All of the data that follows should be retyped exactly as it appears.
(Records supplied begins)
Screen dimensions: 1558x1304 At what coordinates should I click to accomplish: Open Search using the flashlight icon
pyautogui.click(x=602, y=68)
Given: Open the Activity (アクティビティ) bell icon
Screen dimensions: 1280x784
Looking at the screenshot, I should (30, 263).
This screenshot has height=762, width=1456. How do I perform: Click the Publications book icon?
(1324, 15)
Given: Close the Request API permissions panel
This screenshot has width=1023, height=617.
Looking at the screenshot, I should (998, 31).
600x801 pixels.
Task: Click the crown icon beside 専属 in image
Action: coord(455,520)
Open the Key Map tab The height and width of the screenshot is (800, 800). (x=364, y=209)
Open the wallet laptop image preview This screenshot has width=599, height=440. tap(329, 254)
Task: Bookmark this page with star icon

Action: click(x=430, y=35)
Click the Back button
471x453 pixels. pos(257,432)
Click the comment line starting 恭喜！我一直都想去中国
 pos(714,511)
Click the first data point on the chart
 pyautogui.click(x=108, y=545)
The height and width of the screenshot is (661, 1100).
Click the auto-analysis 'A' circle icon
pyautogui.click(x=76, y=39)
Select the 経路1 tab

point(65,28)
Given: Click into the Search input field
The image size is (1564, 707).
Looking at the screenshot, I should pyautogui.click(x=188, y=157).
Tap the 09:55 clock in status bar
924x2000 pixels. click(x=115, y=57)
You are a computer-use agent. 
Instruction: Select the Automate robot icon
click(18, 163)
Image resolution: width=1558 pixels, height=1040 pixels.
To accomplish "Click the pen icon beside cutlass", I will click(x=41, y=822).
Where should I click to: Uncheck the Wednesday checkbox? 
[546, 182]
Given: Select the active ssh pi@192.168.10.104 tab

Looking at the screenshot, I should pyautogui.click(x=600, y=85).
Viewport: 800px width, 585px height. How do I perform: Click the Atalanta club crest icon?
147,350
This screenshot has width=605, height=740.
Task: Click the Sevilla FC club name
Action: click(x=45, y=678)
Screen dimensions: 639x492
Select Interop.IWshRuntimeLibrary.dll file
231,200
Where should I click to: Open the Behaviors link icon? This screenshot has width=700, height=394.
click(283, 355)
(Records supplied ends)
__Solution to this task__
Screen dimensions: 1558x1304 At what coordinates should I click to accomplish: Open Search using the flashlight icon
pyautogui.click(x=602, y=68)
Given: Open the Activity (アクティビティ) bell icon
Screen dimensions: 1280x784
Looking at the screenshot, I should (30, 263).
This screenshot has height=762, width=1456. How do I perform: Click the Publications book icon?
(1324, 15)
Given: Close the Request API permissions panel
This screenshot has width=1023, height=617.
Looking at the screenshot, I should (998, 31).
600x801 pixels.
Task: Click the crown icon beside 専属 in image
Action: coord(455,520)
Open the Key Map tab The height and width of the screenshot is (800, 800). (x=364, y=209)
Open the wallet laptop image preview This screenshot has width=599, height=440. tap(329, 254)
Task: Bookmark this page with star icon

Action: click(x=430, y=35)
Click the Back button
471x453 pixels. pos(257,432)
Click the comment line starting 恭喜！我一直都想去中国
 pos(714,511)
Click the first data point on the chart
 pyautogui.click(x=108, y=545)
The height and width of the screenshot is (661, 1100).
Click the auto-analysis 'A' circle icon
pyautogui.click(x=76, y=39)
Select the 経路1 tab

point(65,28)
Given: Click into the Search input field
The image size is (1564, 707).
Looking at the screenshot, I should pyautogui.click(x=188, y=157).
Tap the 09:55 clock in status bar
924x2000 pixels. click(x=115, y=57)
You are a computer-use agent. 
Instruction: Select the Automate robot icon
click(18, 163)
Image resolution: width=1558 pixels, height=1040 pixels.
To accomplish "Click the pen icon beside cutlass", I will click(x=41, y=822).
Where should I click to: Uncheck the Wednesday checkbox? 
[546, 182]
Given: Select the active ssh pi@192.168.10.104 tab

Looking at the screenshot, I should pyautogui.click(x=600, y=85).
Viewport: 800px width, 585px height. How do I perform: Click the Atalanta club crest icon?
147,350
This screenshot has width=605, height=740.
Task: Click the Sevilla FC club name
Action: click(x=45, y=678)
Screen dimensions: 639x492
Select Interop.IWshRuntimeLibrary.dll file
231,200
Where should I click to: Open the Behaviors link icon? This screenshot has width=700, height=394.
click(283, 355)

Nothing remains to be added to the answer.